The Friction Hidden in “I’ll Send It Over”
When you end a closing call with “I’ll send the contract over,” you’re making a unilateral decision: this conversation has concluded and the next step is a document. The buyer may agree, but they haven’t said so explicitly. That gap between implicit and explicit agreement is where deals slow down.
A buyer who receives an unexpected contract faces a small but real mental task: re-evaluate whether they’re ready to proceed, review the document, and take action. Even a buyer who is 90% ready will frequently defer this task. “I’ll look at this later” becomes “I’ll look at this when I have time” becomes two weeks of silence.
The Permission Script
The ask is brief and conversational. Use it at the natural close of your call, after you’ve confirmed scope, price, and timeline:
“Everything we’ve talked about, does this feel like the right fit for what you’re trying to do?”
Pause. Let them confirm. Then:
“Great. Would it be okay if I sent you the contract today so we can get the start date locked in?”
That second question is the permission ask. It’s not asking whether they want to work with you, that was the first question. It’s asking whether they’re ready to receive the formal document right now. The distinction matters.
Two questions back-to-back: first confirm fit, then ask permission to send. Never merge them into one question. Each confirmation builds the next layer of commitment.
What a Yes Commits the Buyer To
When a buyer says “Yes, send it today,” they’ve made three implicit commitments:
- They’re acknowledging the project is moving forward
- They’re agreeing to receive and review the document in a relevant timeframe
- They’ve created a consistency obligation, they said yes, which means not opening the contract now creates mild cognitive dissonance
This is why same-day signature rates jump sharply when permission is asked explicitly. The buyer who said “yes, send it” is not re-deciding when the document arrives. They’re completing a step they already agreed to.
What to Do When They Say No
A “not yet” or “let me check with [person/timeline]” is not rejection, it’s the most useful information you can get before sending anything.
Your immediate response:
“Absolutely, what needs to happen on your end before it makes sense to move forward?”

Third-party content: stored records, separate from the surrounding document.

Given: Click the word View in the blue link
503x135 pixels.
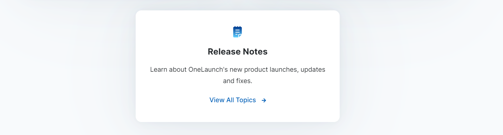Looking at the screenshot, I should click(217, 100).
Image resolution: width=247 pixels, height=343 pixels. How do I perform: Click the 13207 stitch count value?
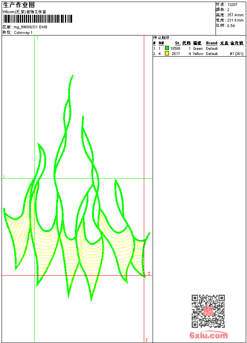coord(232,5)
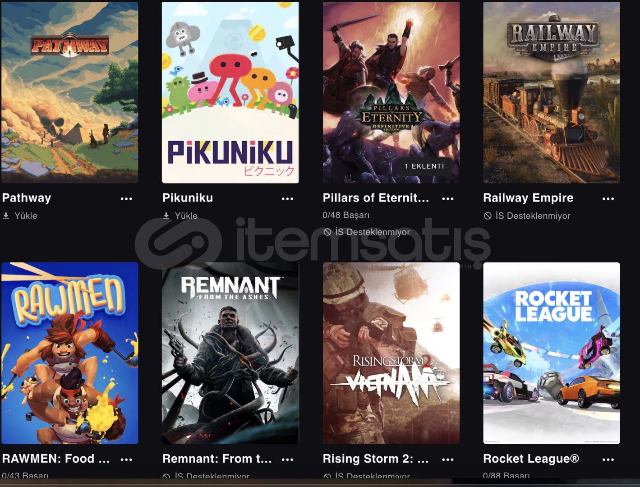The height and width of the screenshot is (487, 640).
Task: Select the Rising Storm 2 Vietnam cover art
Action: pyautogui.click(x=391, y=353)
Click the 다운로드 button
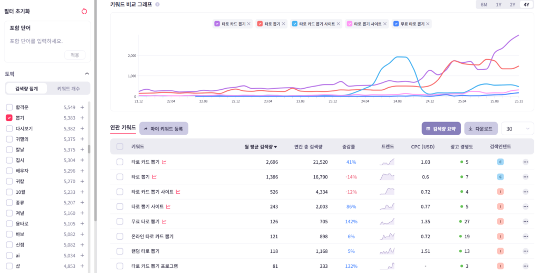This screenshot has width=540, height=273. (x=480, y=128)
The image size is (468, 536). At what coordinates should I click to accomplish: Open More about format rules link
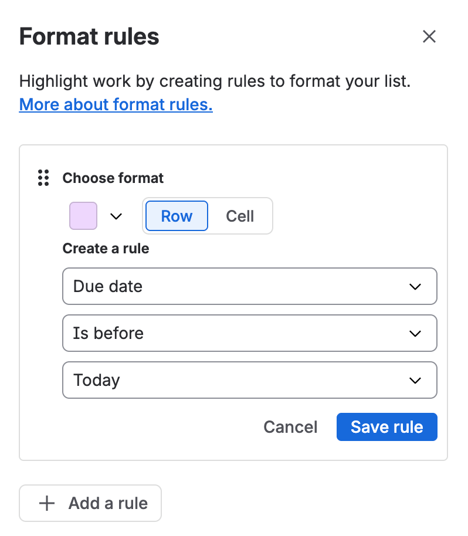pyautogui.click(x=116, y=104)
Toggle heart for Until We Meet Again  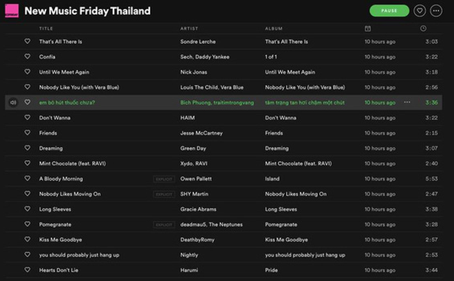click(x=28, y=71)
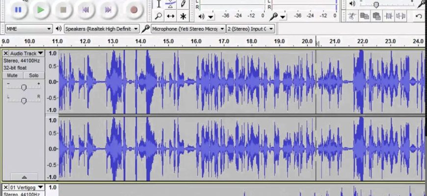Skip to start of the track

86,9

Write down their answer. Repeat it back to confirm. Then:
“So if [condition] clears by [their stated timeline], would it make sense to connect again then and go from there?”

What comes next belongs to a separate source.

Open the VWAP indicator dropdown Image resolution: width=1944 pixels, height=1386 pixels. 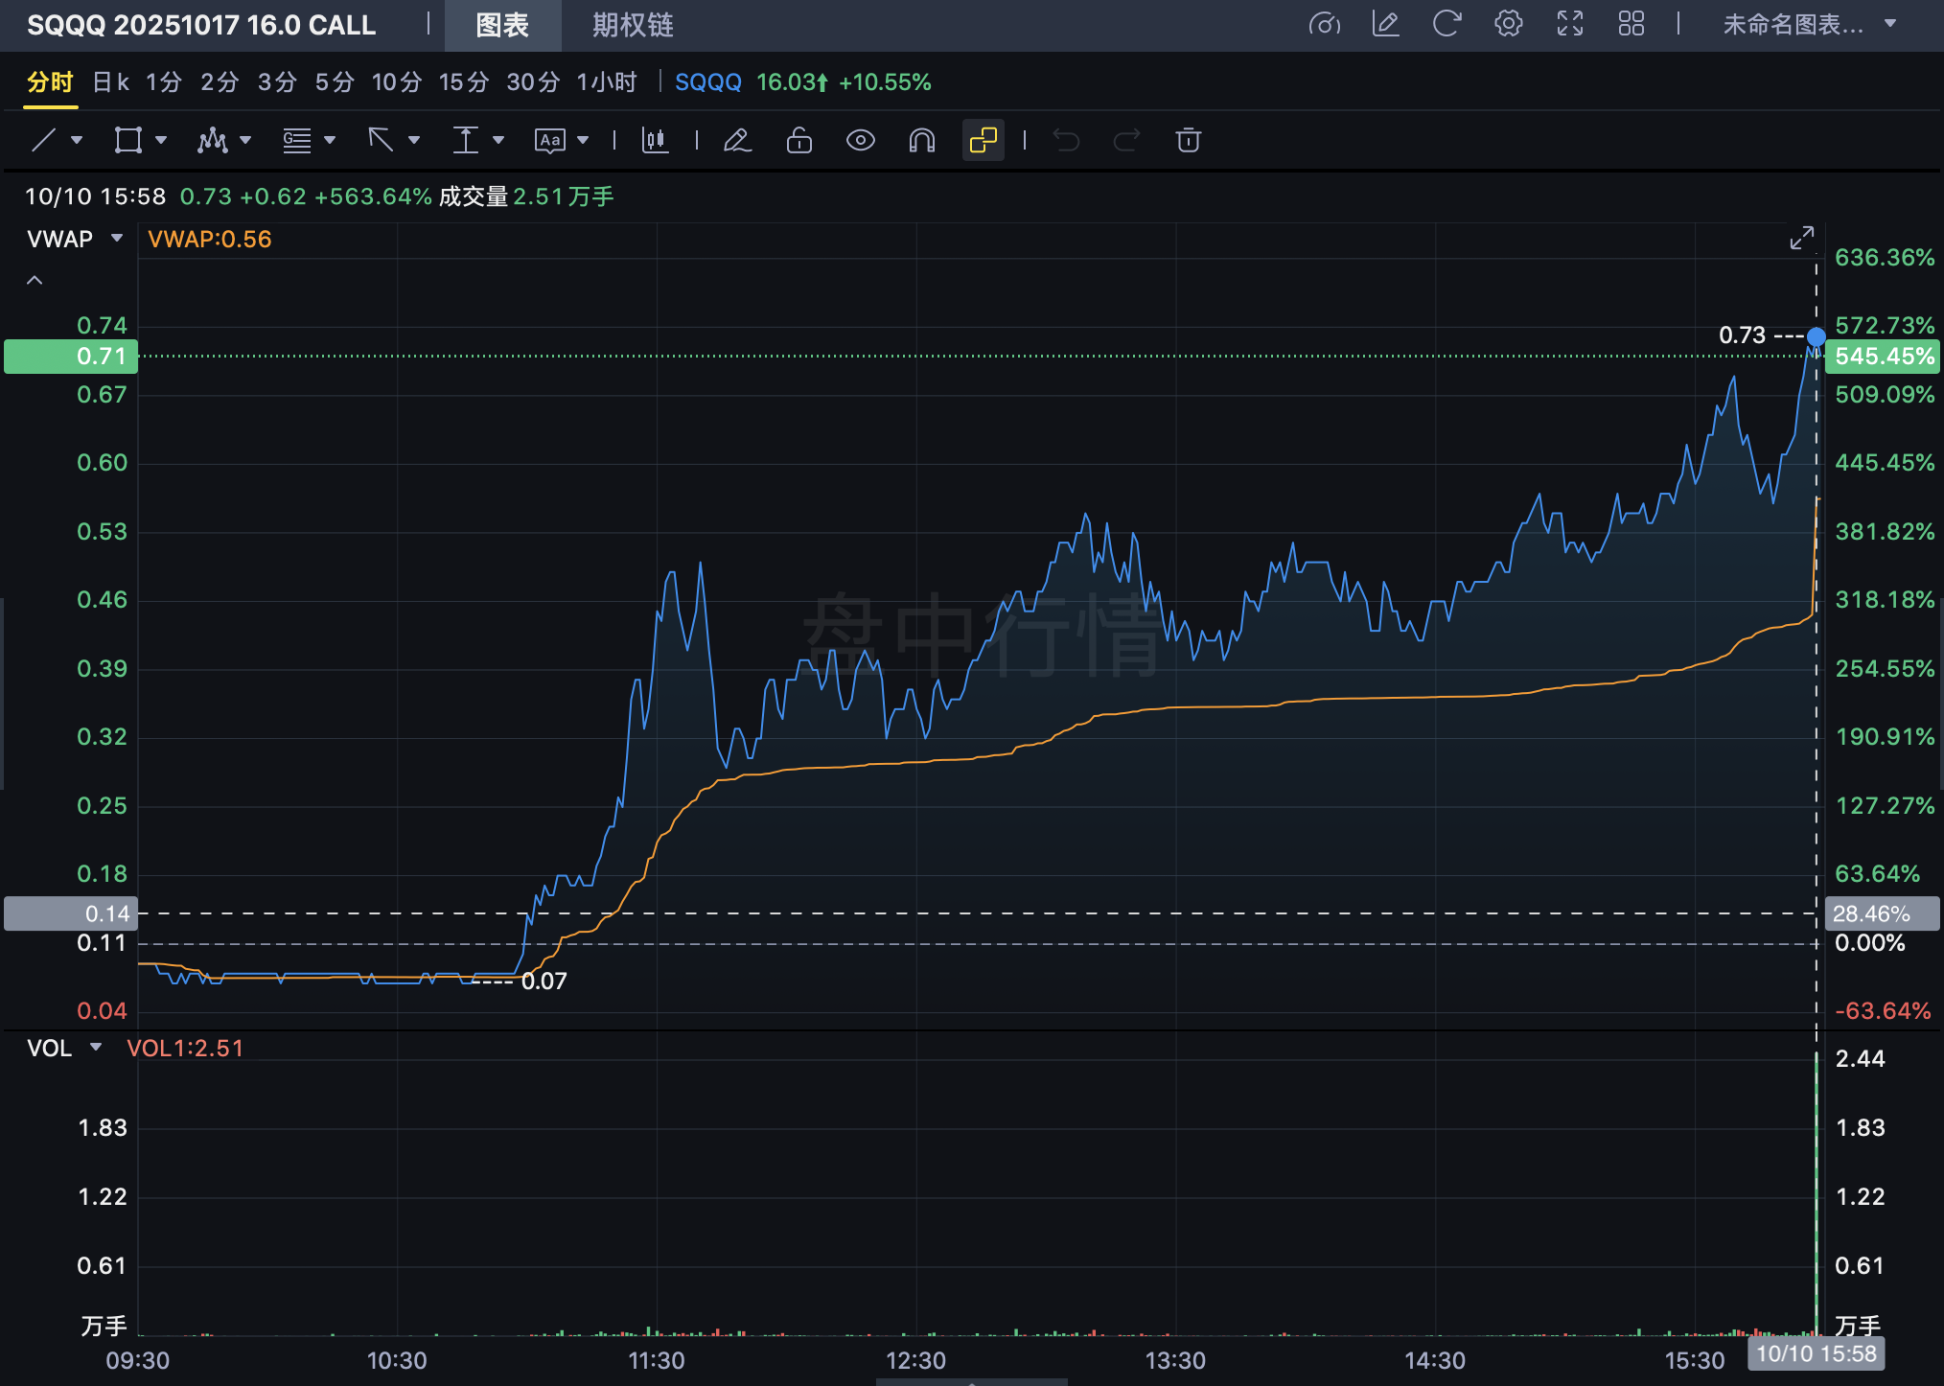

Now you have a conditional commitment and a follow-up trigger. You’ve converted a vague “not yet” into a specific re-engagement point. Send a calendar hold for the day after their stated condition should resolve, with a brief note: “Following up as we discussed, would love to send the contract over if timing works.”
Timing the Ask Precisely
The permission ask lands best in the last 90 seconds of a closing call, after you’ve confirmed:
- That the buyer understands the scope
- That the price has been accepted or negotiated to a settled number
- That the buyer has verbally agreed the approach fits their goal
If any of those three elements is still unresolved, asking permission to send the contract will expose the gap. Which is exactly what you want: gaps surface now, where you can address them on the call, rather than in three days of email back-and-forth after the document has already created a new decision moment.

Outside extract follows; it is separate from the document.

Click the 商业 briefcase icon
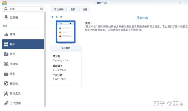(6, 74)
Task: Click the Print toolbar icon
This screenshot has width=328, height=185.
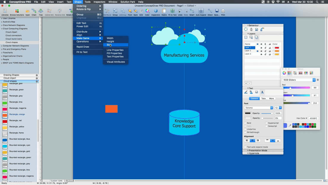Action: click(x=223, y=12)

Following Up When the Signed Contract Hasn’t Come Back
If you received a verbal yes to the permission ask and the contract hasn’t been signed within 48 hours, send this:
“Hey [name], wanted to make sure the contract came through okay on your end. Let me know if you ran into anything or if the timing has shifted and I can adjust the start date.”
That follow-up does three things: it checks for a technical issue (document didn’t arrive), it keeps the door open if something changed, and it reconfirms the start date, which reminds the buyer that there’s a specific window in play, not just an indefinite open offer.
The best contract follow-up asks one practical question and offers one adjustment. It doesn’t apologize for following up, and it doesn’t send a second copy of the contract unprompted.
The One Situation Where You Skip the Permission Ask
The only scenario where you bypass the permission ask is when the buyer ends the call by saying “send me the contract right now.” In that case, they’ve given you permission without being asked. Send it within 15 minutes. Any longer and you’ve introduced the same gap the permission ask was designed to prevent.